On April 9, 1734, the parish was divided to form St. Frederick's Parish. The wooden church was transferred to the new parish.

==Prince George Winyah Church==
The earliest vestry records for Prince George Winyah are January 13, 1737. A subscription campaign for a new church at Winyah was begun in 1737. This was supplemented by an import tax at the port and £1,000 from the colonial Assembly. Starting in 1740, the bricks were collected. Land was donated by William Screven, who was the first Baptist minister in Carolina, and his son Elisha Screven. Construction was begun in the mid-1750s. The cornerstone was laid in 1745.

The church was built of English red bricks with local oyster shell mortar. The cornerstone was laid on October 30, 1745. The nave has a rectangular plan with five bays. The center bays have side doors with fanlights and the others have windows with fanlights. Brick pilasters flank the side doors and are at the corners of the church. The roof is hipped over the sanctuary and has a Jacobean or Dutch gable at the entrance. The nave has a plastered, barrel-vaulted ceiling. The pews are paneled, wooden box pews. There is a center aisle and a cross aisle at the side doors. The floor is flagstone. The first service was held on August 16, 1747.

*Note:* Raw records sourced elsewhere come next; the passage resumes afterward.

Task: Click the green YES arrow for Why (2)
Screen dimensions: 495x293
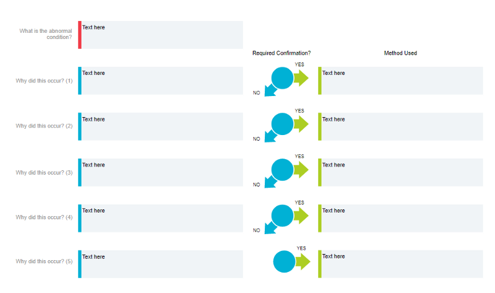Action: pos(301,124)
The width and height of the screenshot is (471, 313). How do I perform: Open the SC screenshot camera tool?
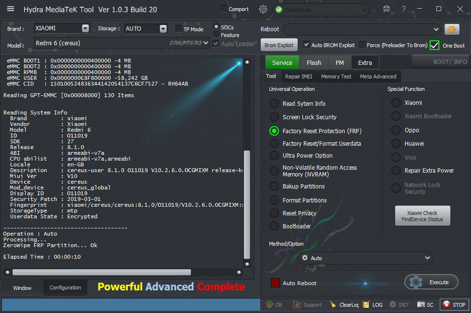point(425,304)
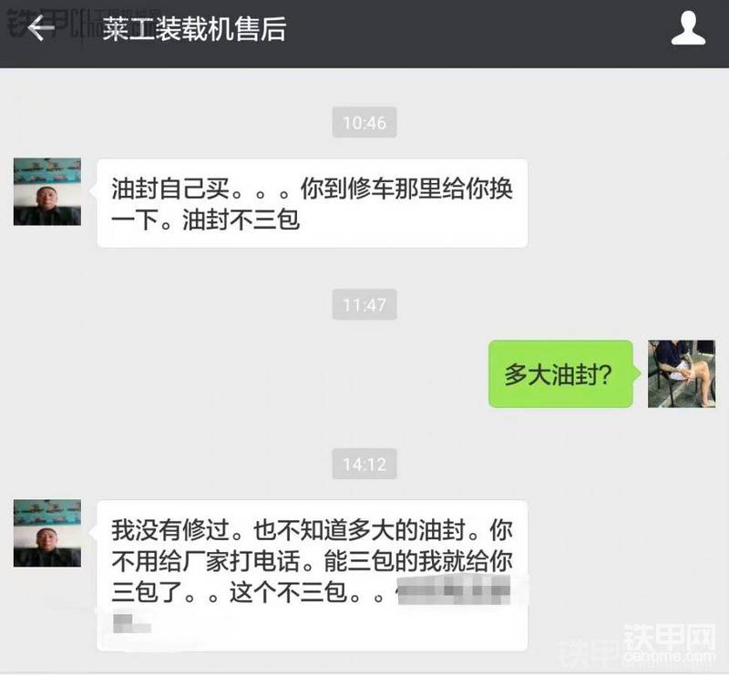The image size is (729, 675).
Task: Click the blurred text after 这个不三包
Action: 454,590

The church was occupied by British troops in the Revolutionary War. During the occupation, the church's interior was burned. Tradition also indicates that the church was used for a stable.

A chancel with a semielliptical apse and a gallery was built about 1809. A vestibule entrance with double doors and a tower was constructed in 1824. The brick tower had a square cross section topped with an octangular section with cupola and large cross. A clock and balustraded belfry is in the upper section. A Mohler organ was installed in 1850.

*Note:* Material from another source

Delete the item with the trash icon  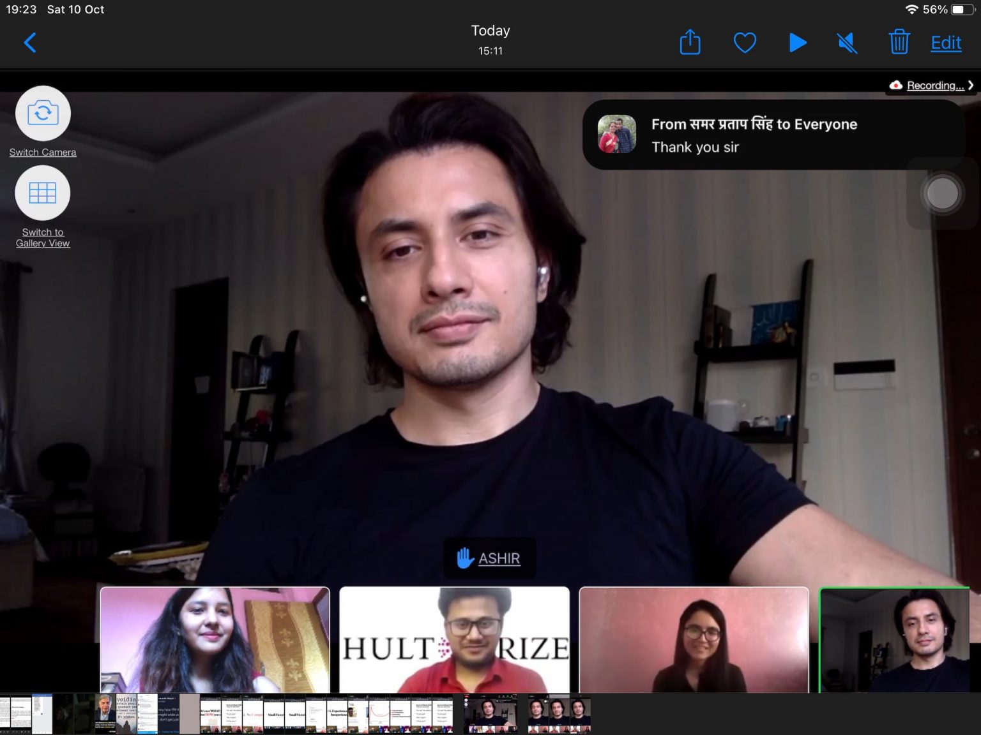(899, 43)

In 1823, Francis Huger Rutledge was ordained a deacon. He eventually became bishop of the Episcopal Diocese of Florida. In 1828, Anthony Toomer Porter, who founded Porter Military Academy in Charleston, was baptized.

On February 25, 1865, the Union Navy occupied Georgetown. The church remained open.

In 1871, the chancel furnishings were replaced and the altar was enlarged. In 1874, the church was given a bell and a clock. A stained glass window from St. Mary's Chapel at Hagley on the Waccamaw was installed.

In 2012, Prince George disaffiliated from the older Episcopal Church and associated itself with the theologically conservative Anglican Church in North America.

==Churchyard==
The churchyard is surrounded by a brick wall and contains the cemetery. In addition to parishioners and clergy of Prince George Winyah, the cemetery has the graves of several notable South Carolinians: Paul Trapier, who was a patriot and was elected to the Second Continental Congress; James H. Trapier, who was a brigadier general in the Confederate Army, Rev. Dr. Anthony T. Porter; Capt. Roger Shackelford, born in North Carolina and among the early Shackelford family of Georgetown; and Governor Robert F. W. Allston.